Schuldeinsicht oder Reue? Fehlanzeige bei dem Landwirt, der wegen Diebstahl auf der Anklagebank im Kitzinger Amtsgericht sitzt. Der wettert lieber gegen die „Hintermänner“, die ihn bei dem Berufskollegen verpfiffen haben, dem er Silageballen vom Acker geklaut hat.

Der 62-Jährige ist hörbar genervt. Richter Bernhard Böhm kommt schon bei Klageregularien kaum zu Wort. Ständig redet der Mann dazwischen. Erst als Böhm ihn energisch einbremst, darf der Staatsanwalt störungsfrei die Anklage verlesen.

Diebesfahrt mit dem Traktor

Die ist kurz: Zu nächtlicher Stunde ist der Bauer mit seinem Traktor zu einem Feld in einer Nachbargemeinde unterwegs, wo er größere Mengen an Silageballen entdeckt hat. Vier von den Ballen im Wert von 235 Euro stiehlt der Angeklagte und transportiert das Futter zum Stall.

Kaum ist das letzte Wort des Klagevertreters dazu verhallt, schaltet der 62-Jährige auf Widerspruch. Drei Ballen seien es nur gewesen, die habe er nach kurzer Zeit wieder zurückgebracht. Was er nicht sagt, verrät der Richter: Die Ballen waren beschädigt und „nicht mehr zu verwenden“.

„Das Futter war nichts wert“

Und weil die Silage quasi zum Müll wanderte, gab's eine Rechnung vom bestohlenen Berufskollegen. „Der hat es bekommen, das Geld“, sagt der Bauer und schiebt gleich nach: „Das Futter war nichts wert“. In seinem Stall sei schon die Silage-Brühe rausgelaufen.

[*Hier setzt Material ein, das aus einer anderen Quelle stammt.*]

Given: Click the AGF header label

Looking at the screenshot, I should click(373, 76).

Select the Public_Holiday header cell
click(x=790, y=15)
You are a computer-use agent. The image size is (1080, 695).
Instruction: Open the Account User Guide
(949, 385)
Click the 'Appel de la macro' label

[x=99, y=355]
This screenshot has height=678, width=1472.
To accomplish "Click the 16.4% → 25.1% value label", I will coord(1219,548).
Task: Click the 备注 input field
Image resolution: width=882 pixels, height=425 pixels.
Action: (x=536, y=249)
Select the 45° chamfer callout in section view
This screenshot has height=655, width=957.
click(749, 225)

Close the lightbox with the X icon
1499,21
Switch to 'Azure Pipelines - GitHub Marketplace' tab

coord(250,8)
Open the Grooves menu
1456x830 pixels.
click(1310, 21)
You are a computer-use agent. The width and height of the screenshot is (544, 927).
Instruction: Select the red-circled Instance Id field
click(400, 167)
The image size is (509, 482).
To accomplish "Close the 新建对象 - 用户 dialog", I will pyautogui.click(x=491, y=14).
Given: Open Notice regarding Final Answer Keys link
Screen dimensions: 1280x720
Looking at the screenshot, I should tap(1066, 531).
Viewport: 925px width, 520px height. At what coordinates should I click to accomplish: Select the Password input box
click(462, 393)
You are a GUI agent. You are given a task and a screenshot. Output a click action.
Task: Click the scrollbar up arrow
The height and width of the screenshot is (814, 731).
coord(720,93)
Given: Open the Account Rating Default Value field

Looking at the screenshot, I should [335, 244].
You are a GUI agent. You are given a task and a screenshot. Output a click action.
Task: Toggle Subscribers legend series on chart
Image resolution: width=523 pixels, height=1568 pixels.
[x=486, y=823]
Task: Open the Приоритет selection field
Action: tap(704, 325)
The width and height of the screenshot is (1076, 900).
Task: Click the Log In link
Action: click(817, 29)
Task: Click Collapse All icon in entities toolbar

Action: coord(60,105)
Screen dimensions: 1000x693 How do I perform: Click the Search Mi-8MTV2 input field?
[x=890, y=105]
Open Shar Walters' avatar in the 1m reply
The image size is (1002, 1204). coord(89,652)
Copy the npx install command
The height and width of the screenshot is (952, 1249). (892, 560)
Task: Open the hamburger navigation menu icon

Überhaupt sieht er die ganze Sache eher als Kavaliersdelikt. Er habe damals im Frühjahr ein Problem mit Futterknappheit gehabt. Und als er auf dem Feld am Nachbarort einen großen Haufen Silageballen gesehen habe, habe er gedacht, da falle das Verschwinden von ein paar Ballen gar nicht auf.

„Gesehen hat mich keiner“, meint der Landwirt vor Gericht. Der Bestohlene sei ihm nur durch Hintermänner auf die Schliche gekommen. Er selbst hätte niemanden angezeigt, wegen so einer Sache: „Ich habe Mundraub gemacht für die Tiere“.

Zähneknirschender Rückzug

Derlei Uneinsichtigkeit macht Richter Böhm ranzig: „Es gibt keinen Mundraub. Hat es nie gegeben.“ Und es sei keine Selbstverständlichkeit mehr, dass Menschen einem Bestohlenen helfen, sein Gut wiederzukriegen – oder einen Schadenersatz.

Skurril wird's am Ende der Verhandlung, bei der der Landwirt vor allem eines wollte: Seinen Strafbefehl über 1000 Euro etwas herunterhandeln. Bloß blöd, dass sein von ihm angegebenes Einkommen – Richtschnur für die Geldstrafe – um monatlich 200 Euro höher liegt, als angenommen. Als der Richter andeutet, dass mit einem Urteil der Silageballen-Klau „teurer, nicht billiger wird“, zieht der Bauer den Einspruch zurück – zähneknirschend.